● **What the task requires**:
Copy word for word the lines of the items below, starting with the line that contains "Tap the SYN cell in the lower diagram" and continuing through the end of the items.

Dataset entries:
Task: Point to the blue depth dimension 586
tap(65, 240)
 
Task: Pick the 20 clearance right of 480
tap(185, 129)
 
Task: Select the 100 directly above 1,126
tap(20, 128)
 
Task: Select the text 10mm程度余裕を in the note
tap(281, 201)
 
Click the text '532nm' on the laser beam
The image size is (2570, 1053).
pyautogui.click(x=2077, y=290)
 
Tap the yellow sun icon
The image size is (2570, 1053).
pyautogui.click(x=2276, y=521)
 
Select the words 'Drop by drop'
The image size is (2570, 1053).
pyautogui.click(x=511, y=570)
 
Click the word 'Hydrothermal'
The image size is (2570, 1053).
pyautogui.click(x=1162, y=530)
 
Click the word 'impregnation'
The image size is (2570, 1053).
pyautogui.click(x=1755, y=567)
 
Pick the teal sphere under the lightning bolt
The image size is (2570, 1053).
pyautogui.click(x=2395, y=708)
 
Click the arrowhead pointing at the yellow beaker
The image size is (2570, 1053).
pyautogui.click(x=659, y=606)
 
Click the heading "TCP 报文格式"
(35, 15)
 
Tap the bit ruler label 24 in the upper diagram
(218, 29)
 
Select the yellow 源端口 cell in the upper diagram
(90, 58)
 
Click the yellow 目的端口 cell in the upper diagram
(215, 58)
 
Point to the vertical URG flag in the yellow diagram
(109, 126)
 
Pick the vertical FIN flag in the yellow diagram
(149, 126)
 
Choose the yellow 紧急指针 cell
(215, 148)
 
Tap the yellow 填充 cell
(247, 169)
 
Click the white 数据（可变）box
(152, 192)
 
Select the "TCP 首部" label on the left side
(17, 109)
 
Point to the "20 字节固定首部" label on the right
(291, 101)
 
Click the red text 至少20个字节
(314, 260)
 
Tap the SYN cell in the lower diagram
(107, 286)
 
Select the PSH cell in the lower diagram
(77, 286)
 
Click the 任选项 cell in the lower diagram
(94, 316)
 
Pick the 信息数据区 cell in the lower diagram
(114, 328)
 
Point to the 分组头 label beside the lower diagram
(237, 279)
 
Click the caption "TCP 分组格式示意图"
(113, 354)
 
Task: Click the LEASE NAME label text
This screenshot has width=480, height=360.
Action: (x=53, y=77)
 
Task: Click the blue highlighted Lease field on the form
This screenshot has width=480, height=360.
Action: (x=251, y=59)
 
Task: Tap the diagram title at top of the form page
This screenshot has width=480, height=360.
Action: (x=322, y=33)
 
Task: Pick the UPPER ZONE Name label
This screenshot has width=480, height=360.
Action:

● **Response**:
Tap the SYN cell in the lower diagram
(107, 286)
 
Select the PSH cell in the lower diagram
(77, 286)
 
Click the 任选项 cell in the lower diagram
(94, 316)
 
Pick the 信息数据区 cell in the lower diagram
(114, 328)
 
Point to the 分组头 label beside the lower diagram
(237, 279)
 
Click the caption "TCP 分组格式示意图"
(113, 354)
 
Task: Click the LEASE NAME label text
This screenshot has width=480, height=360.
Action: (x=53, y=77)
 
Task: Click the blue highlighted Lease field on the form
This screenshot has width=480, height=360.
Action: (x=251, y=59)
 
Task: Tap the diagram title at top of the form page
This screenshot has width=480, height=360.
Action: (x=322, y=33)
 
Task: Pick the UPPER ZONE Name label
This screenshot has width=480, height=360.
Action:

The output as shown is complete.